Syrian-American musicians raise voices as homeland suffers

DETROIT (AP) — When Samer Saem Eldahr finished university, he was ready to spread his wings and start his career. He planned a month away from home to discover and pursue his craft.

It’s a similar story to many college graduates, with a notable exception: There would be no realistic option to return from Lebanon to his home in Aleppo, Syria, which was descending into war. He left behind his music and art studio containing most of his equipment and paintings.

Five years on, Eldahr has been rebuilding his life and art as a permanent U.S. resident, living in Minneapolis with his wife and a child on the way. Under the name Hello Psychaleppo , he recently completed an album and is playing shows, including one Friday at the Arab American National Museum in the Detroit suburb of Dearborn.

▶ _Task instructions_:
[1] Answer these questions from the article on Syrian-American musicians.
(a) In what city was Eldahr's home?
(b) What did he leave behind there?
(c) Under what name did he recently complete an album?
[2] Please quote the article on Syrian-American musicians, starting with "Syrian-American musicians raise" and going on through "suburb of Dearborn.".

▶ _Input data_:

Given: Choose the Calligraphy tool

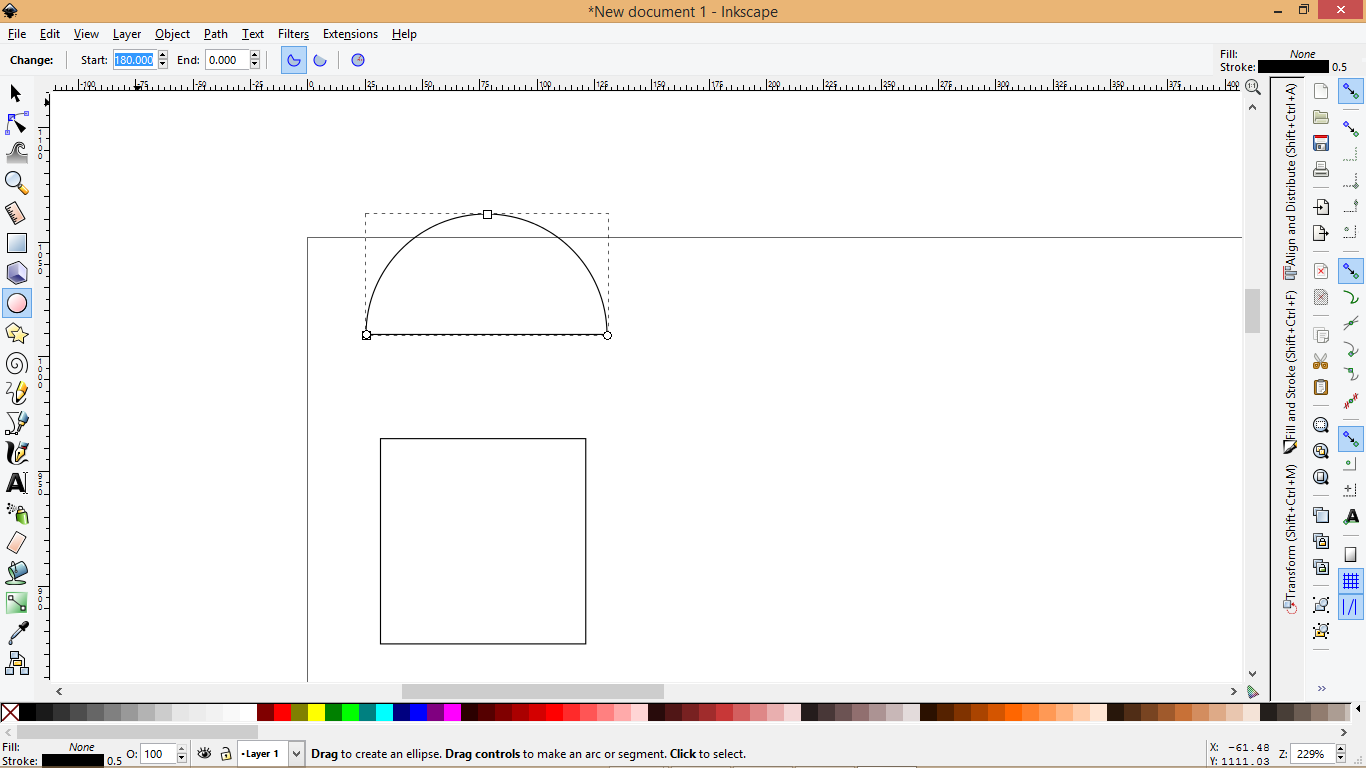Looking at the screenshot, I should (17, 453).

▶ _Answers below_:
[1]
(a) Aleppo, Syria
(b) His music and art studio, containing most of his equipment and paintings
(c) Hello Psychaleppo

[2]
Syrian-American musicians raise voices as homeland suffers

DETROIT (AP) — When Samer Saem Eldahr finished university, he was ready to spread his wings and start his career. He planned a month away from home to discover and pursue his craft.

It’s a similar story to many college graduates, with a notable exception: There would be no realistic option to return from Lebanon to his home in Aleppo, Syria, which was descending into war. He left behind his music and art studio containing most of his equipment and paintings.

Five years on, Eldahr has been rebuilding his life and art as a permanent U.S. resident, living in Minneapolis with his wife and a child on the way. Under the name Hello Psychaleppo , he recently completed an album and is playing shows, including one Friday at the Arab American National Museum in the Detroit suburb of Dearborn.